在一个国内免费代理网站筛选有效代理

免费代理:免费代理是有地域和实效性的,所以要频繁更新。

import random
import requests
import re

normalHeaders = {
    "User-Agent": "Mozilla/5.0 (Windows NT 10.0; WOW64) AppleWebKi"
                  "t/537.36 (KHTML, like Gecko) Chrome/58.0.3029.110 Safari/537.36 SE 2.X MetaSr 1.0"
}


class GetProxyServer:
    defaultHttpsURL = "http://www.xicidaili.com/wn/"
    defaultHttpURL = "http://www.xicidaili.com/wt/"
    ipAndPortRegex = r"<td>(([1]?\d?\d|[2][0-4]\d|[2][5][0-5])\.){3}" \
                     r"([1]?\d?\d|[2][0-4]\d|[2][5][0-5])</td>\s*<td>\d+</td>"
    ipRegex = r"\b(([1]?\d?\d|[2][0-4]\d|[2][5][0-5])\.){3}([1]?\d?\d|[2][0-4]\d|[2][5][0-5])\b"
    portRegex = r"\b\d+\b"

    ipAndPortPatter = re.compile(ipAndPortRegex)
    ipPatter = re.compile(ipRegex)
    portPatter = re.compile(portRegex)

    # 获取https代理的网页
    def getHttpsSrcPage(self, httpsURL=None):
        while True:
            index = 1
            if httpsURL:
                self.defaultHttpsURL = httpsURL
            resp = requests.get(self.defaultHttpsURL+str(index), headers=normalHeaders)
            yield resp.text
            index+=1

    # 获取http代理的网页
    def getHttpSrcPage(self, httpURL=None):
        while True:
            index = 1
            if httpURL:
                self.defaultHttpURL = httpURL
            resp = requests.get(self.defaultHttpURL+str(index), headers=normalHeaders)
            yield resp.text
            index+=1

    def getAllIpAndPortSpan(self, strSrc):
        return self.ipAndPortPatter.finditer(strSrc)

    def getIpAndPortTuple(self, srcStr):
        ipMatch = self.ipPatter.search(srcStr)
        ip = ipMatch.group()
        ipSpan = ipMatch.span()
        srcStr = srcStr[ipSpan[1]:]
        port = self.portPatter.search(srcStr).group()
        return ip, port

    def getProxyServer(self, srcStrPage):
        for match in self.getAllIpAndPortSpan(srcStrPage):
            yield self.getIpAndPortTuple(match.group())


    @staticmethod
    def getHttpProxyServer():
        gps = GetProxyServer()
        httpYiedSrcPage = gps.getHttpSrcPage()
        return gps.getProxyServer(next(httpYiedSrcPage)) # 返回一个可next()的对象

    @staticmethod
    def getHttpsProxyServer():
        gps = GetProxyServer()
        httpsYiedSrcPage = gps.getHttpsSrcPage()
        return gps.getProxyServer(next(httpsYiedSrcPage)) # 返回一个可next()的对象

    @staticmethod
    def getAvailableProxy(proxyType,proxSrc):
        url = ""
        if proxyType == "http":
            url = "http://httpbin.org/ip"
        elif proxyType == "https":
            url = "https://httpbin.org/ip"
        else:
            print("proxyType参数错误!")
            return
        times = 0
        while True:
            print("###############################################################")
            times+=1
            print("第",times,"个IP!")
            try:
                tempHttpServer = next(proxSrc)
                print(proxyType.upper(),"正在尝试连接远程代理服务器:",tempHttpServer[0],"......")

_提供的数据_.

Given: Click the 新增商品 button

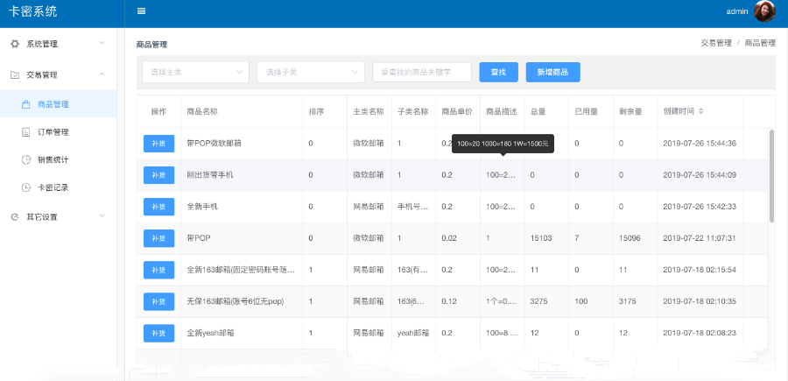Looking at the screenshot, I should coord(552,72).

_任务要求_. 写出提供的文本里的代码在检测 HTTP 代理时请求的网址。 上面的清单与提供的文本没有关联。

_书面回答_. http://httpbin.org/ip